'''

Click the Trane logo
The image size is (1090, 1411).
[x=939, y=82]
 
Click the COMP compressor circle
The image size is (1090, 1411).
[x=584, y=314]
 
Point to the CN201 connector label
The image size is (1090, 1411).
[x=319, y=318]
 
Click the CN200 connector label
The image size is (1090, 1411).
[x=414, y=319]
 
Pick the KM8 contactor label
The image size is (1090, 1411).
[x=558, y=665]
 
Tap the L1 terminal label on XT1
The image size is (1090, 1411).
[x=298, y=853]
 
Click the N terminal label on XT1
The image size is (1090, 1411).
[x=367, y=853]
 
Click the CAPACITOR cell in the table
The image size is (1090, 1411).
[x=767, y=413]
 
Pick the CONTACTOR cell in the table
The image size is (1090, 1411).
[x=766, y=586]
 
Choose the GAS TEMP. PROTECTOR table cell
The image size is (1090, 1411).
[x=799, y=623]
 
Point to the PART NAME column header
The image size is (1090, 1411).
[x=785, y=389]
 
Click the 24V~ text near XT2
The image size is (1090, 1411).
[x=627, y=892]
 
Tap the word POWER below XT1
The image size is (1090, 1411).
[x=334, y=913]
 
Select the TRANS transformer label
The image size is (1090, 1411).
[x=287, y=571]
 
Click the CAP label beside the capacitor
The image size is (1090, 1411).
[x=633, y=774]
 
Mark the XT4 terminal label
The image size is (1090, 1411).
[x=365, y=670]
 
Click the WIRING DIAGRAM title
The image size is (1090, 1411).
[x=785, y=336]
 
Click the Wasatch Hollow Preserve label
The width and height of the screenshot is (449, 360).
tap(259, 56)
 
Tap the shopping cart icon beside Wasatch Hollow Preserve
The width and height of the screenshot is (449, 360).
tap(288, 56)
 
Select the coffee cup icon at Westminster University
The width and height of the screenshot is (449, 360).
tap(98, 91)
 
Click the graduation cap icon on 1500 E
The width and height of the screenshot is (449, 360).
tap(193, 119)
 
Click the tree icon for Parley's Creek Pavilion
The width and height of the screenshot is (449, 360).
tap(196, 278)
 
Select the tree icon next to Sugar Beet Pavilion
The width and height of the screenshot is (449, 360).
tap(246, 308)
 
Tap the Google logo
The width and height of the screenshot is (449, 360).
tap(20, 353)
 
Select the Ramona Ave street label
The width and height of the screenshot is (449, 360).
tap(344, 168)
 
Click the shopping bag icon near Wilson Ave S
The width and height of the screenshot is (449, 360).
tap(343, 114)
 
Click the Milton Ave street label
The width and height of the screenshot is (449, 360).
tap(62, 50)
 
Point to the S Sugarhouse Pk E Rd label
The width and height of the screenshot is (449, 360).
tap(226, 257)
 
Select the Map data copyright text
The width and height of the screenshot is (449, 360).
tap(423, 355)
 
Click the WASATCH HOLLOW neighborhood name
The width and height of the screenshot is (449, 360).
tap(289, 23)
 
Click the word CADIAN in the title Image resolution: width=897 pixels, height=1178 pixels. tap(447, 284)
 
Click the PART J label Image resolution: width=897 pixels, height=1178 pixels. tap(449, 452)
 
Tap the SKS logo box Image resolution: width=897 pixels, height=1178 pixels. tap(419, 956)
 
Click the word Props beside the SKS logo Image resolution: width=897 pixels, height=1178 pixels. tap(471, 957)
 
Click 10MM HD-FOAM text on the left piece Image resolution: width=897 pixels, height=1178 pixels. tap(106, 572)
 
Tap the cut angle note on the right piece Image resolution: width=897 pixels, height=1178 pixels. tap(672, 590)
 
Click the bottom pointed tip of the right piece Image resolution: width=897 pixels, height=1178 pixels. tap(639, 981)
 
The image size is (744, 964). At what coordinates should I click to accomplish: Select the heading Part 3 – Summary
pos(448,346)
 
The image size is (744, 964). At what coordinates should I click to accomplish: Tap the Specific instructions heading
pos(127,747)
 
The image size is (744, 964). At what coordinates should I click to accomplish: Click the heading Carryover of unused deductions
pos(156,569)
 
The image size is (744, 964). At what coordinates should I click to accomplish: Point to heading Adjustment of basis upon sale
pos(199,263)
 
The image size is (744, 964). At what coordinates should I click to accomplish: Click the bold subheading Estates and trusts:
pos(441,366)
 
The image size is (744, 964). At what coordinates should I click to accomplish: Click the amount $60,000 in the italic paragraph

'''

# Requirement
Please copy out the items starting at the line that has "Select the TRANS transformer label" and stopping after the line that has "tap(288, 56)", swapping "label" for "tag" and leaving everything else unchanged.

# Answer to the problem
Select the TRANS transformer tag
The image size is (1090, 1411).
[x=287, y=571]
 
Click the CAP tag beside the capacitor
The image size is (1090, 1411).
[x=633, y=774]
 
Mark the XT4 terminal tag
The image size is (1090, 1411).
[x=365, y=670]
 
Click the WIRING DIAGRAM title
The image size is (1090, 1411).
[x=785, y=336]
 
Click the Wasatch Hollow Preserve tag
The width and height of the screenshot is (449, 360).
tap(259, 56)
 
Tap the shopping cart icon beside Wasatch Hollow Preserve
The width and height of the screenshot is (449, 360).
tap(288, 56)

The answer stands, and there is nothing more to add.